- Provided text:
┄┄┄┄┄┄
How to calculate MDE for proportions?

Question

When conducting AB tests, we use power analysis to calculate sample size with alpha, power and MDE (minimal detectable effect) parameters.

Mean MDE for continuous variable seems intuitive: Using Cohen's D to calculate the standardized mean difference = (M1-M2)/pooled SD

If I have proportions, what is a good way to calculate MDE? And how to work the other way around to know given we want to detect say 5% MDE, how to translate that to the actual relative change? Eg. Baseline conversion rate is 10%, we want to detect a relative 10% lift (aka 10% *1.1 = 11% conversion rate), what is the MDE? And if we want to detect 5% MDE, what is the relative change we can detect from baseline conversion rate?

Answer 1

The minimum sample size can be approximated using the following formula

$ n = (\Phi^{-1}(1 - \frac{\alpha}{2}) + \Phi^{-1}(1 - \beta)) * \frac{\sigma^2}{\delta^2} $

In the commonly encountered scenario where $\alpha = 0.95$ and $\beta = 0.2$ (power = $1 - \beta = 0.8$). the formula simplifies to:

$ n = 16 * \frac{\sigma^2}{\delta^2} $

here, $\delta$ is the minimal detectable effect. It signifies the expected difference between the treatment group and the control group without normalization or standardization. In most cases, this value relies on your expectations or assumptions and does not require a calculation. So, in your first case, the minimal detectable effect is 0.11 - 0.10 = 0.01, and the second case is 0.005. $\sigma$ is the std err, if you are in a proportions test, then $\sigma = \sqrt{p * (1 - p)} = \sqrt{(0.1 * (1 - 0.1))} = 0.3$
┄┄┄┄┄┄
- Aim 1: Transcribe the MDE thread from "Mean MDE for" to "baseline conversion rate?".
- Aim 2: In the MDE thread, what minimal detectable effect does the answer give for the first case, with a 10% baseline rising to 11%?
The data after the MDE thread is separate material.

- Information shown:
┄┄┄┄┄┄
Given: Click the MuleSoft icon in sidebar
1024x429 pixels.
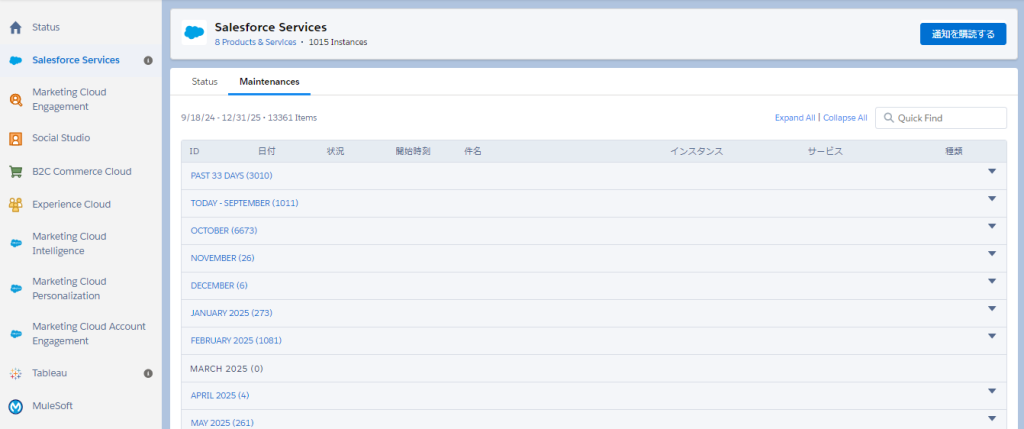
┄┄┄┄┄┄
- Expected output 1:
Mean MDE for continuous variable seems intuitive: Using Cohen's D to calculate the standardized mean difference = (M1-M2)/pooled SD

If I have proportions, what is a good way to calculate MDE? And how to work the other way around to know given we want to detect say 5% MDE, how to translate that to the actual relative change? Eg. Baseline conversion rate is 10%, we want to detect a relative 10% lift (aka 10% *1.1 = 11% conversion rate), what is the MDE? And if we want to detect 5% MDE, what is the relative change we can detect from baseline conversion rate?

- Expected output 2: 0.01 (0.11 - 0.10)